Soil analysis with machine-learning-based processing of stepped-frequency GPR field measurements: Preliminary study
Chunlei Xu, Michael Pregesbauer, Naga Sravani Chilukuri, Daniel Windhager, Mahsa Yousefi, Pedro Julian, Lothar Ratschbacher
TL;DR
The paper investigates end-to-end ML processing of high-resolution air-coupled SFCW GPR data to predict EMI-derived apparent conductivity (ECaR) for soil analysis in precision agriculture. It reports a large field campaign on a golf course with 3472 co-registered samples over roughly 6600 m^2, using EMI as a proxy ground truth. Among regression models, Random Forest consistently performs best under spatially dense data, with a notable Pearson correlation of $r=0.425$ in the best case, and the nugget-to-sill ratio NSR correlating with all performance metrics. The study highlights NSR as a practical, ground-truth-free metric for model assessment in field surveys and recommends expanding multi-sensor data fusion and remote sensing to improve generalization for precision agriculture.
Abstract
Ground Penetrating Radar (GPR) has been widely studied as a tool for extracting soil parameters relevant to agriculture and horticulture. When combined with Machine Learning (ML) methods, air-coupled Stepped Frequency Continuous Wave Ground Penetrating Radar (SFCW GPR) measurements could offer a cost-effective way to obtain depth-resolved soil data.

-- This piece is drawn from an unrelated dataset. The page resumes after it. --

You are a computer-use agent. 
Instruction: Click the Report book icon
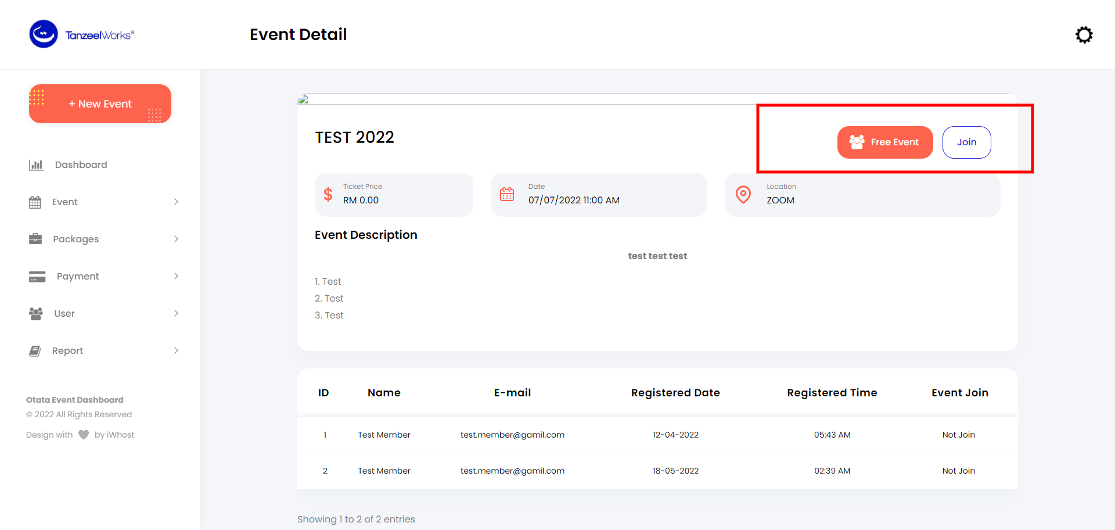coord(35,351)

As a first step of our study in this direction, we conducted an extensive field survey using a tractor-mounted air-coupled SFCW GPR instrument. Leveraging ML-based data processing, we evaluate the GPR instrument's ability by predicting the apparent electrical conductivity (ECaR) measured by a co-recorded Electromagnetic Induction (EMI) instrument. The large-scale field measurement campaign with 3472 co-registered and geo-located GPR and EMI data samples distributed over approximately 6600 square meters was performed on a golf course. This terrain offers high surface homogeneity but also presents the challenge of subtle soil parameter variations. Based on the results, we discuss challenges in this multi-sensor regression setting and propose the use of the nugget-to-sill ratio as a performance metric for evaluating ML models in agricultural field survey applications.